Preparamo-nos para viver mais um aniversário da revolução de 25 de abril de 1974, mas com a particularidade de o fazermos num período de exceção, um tempo único, em que somos forçados pela pandemia de covid-19 a pormos a vida em suspenso, a suportarmos a imposição de limitações – como a de circulação ou de reunião –, que julgávamos fossem direitos absolutos, reconquistados faz amanhã 46 anos. Só que, isto mesmo deve lembrar-nos que o que comemoramos não é, apenas, um acontecimento na riquíssima História de Portugal, mas vai além disso, é a celebração da liberdade, que é condição de base para o tipo de sociedade que defendemos e em que queremos participar.
Assim, recomeço: preparamo-nos para viver mais um aniversário da revolução de 25 de abril de 1974, mas com a particularidade de o fazermos num período em que as democracias liberais estão sob pressão, em que assistimos a um aumento do autoritarismo no mundo, na Europa, mesmo à nossa porta, com o crescimento dos populismos e dos movimentos políticos extremistas.
Publicado este ano, o último relatório Liberdade no Mundo 2020, da autoria da Freedom House, considera que a democracia está a “ser atacada” em todo o mundo, com efeitos mais evidentes em países com regimes autoritários, mas também com consequências em países com um historial de defesa dos direitos, liberdades e garantias. Os retrocessos registados excederam os avanços, numa proporção de dois para um, fazendo com que 2019 tenha sido o 14º ano consecutivo “de deterioração da liberdade global”. Apenas 43% dos 195 países analisados foram classificados como livres, o que representa uma deterioração de três pontos percentuais, na última década.
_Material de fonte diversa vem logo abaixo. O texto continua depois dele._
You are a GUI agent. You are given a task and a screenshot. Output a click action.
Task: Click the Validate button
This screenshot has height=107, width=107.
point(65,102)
Também publicado já este ano, o Democracy Index, produzido pela The Economist Unit Intelligence, mostra que a democracia retrocedeu, de novo, no ano passado, num processo de erosão que atirou o nível médio de classificação nos critérios definidos pela empresa do grupo do The Economist para o nível mínimo desde que o índice foi criado, em 2006. Apenas 22 países foram classificados como “democracias plenas”. Em comparação com o ano anterior, 68 países apresentaram piores resultados, enquanto foram só 65 os que registaram melhoria.
É por isto que os políticos, todos nós, não podemos deixar de comemorar o 25 de abril, por ser um símbolo de conquista da liberdade, numa altura em que a democracia está a ser ameaçada no ocidente, em que se acumulam os indícios de que o que foi conquistado nunca está garantido, mesmo que, quase cinco décadas depois, os direitos de que usufruímos nos pareçam óbvios e naturais.
Obviamente, quaisquer comemorações têm de cumprir as regras determinadas pelas autoridades de saúde e respeitadas as dificuldades do confinamento, quer seja pelos deputados na Assembleia da República, quer por cada um de nós, na situação em que nos encontrarmos. Não pode ser isso que está em causa. Não nos podemos embrenhar em discussões estéreis ou alinhar em querelas com pouca sensibilidade democrática, mas também não podemos pactuar com tacticismos partidários de aproveitamento conjuntural. Numa situação de exceção, de emergência de saúde pública, onde devemos saber que precisamos de acordos de base alargada para acelerarmos a saída das crises, a pandémica e a económica e social em que podemos cair, quem se aproveita destas pequenas questões não está presta serviço algum ao País.
Amanhã, celebramos a liberdade e recordamos a necessidade que temos de estar vigilantes e atentos, nunca a podemos dar por garantida, para que não exista risco de a voltarmos a perder.
As democracias não encerram para balanço, ou por tempo indeterminado e há alturas, como esta que vivemos, em que precisam de ser alimentadas.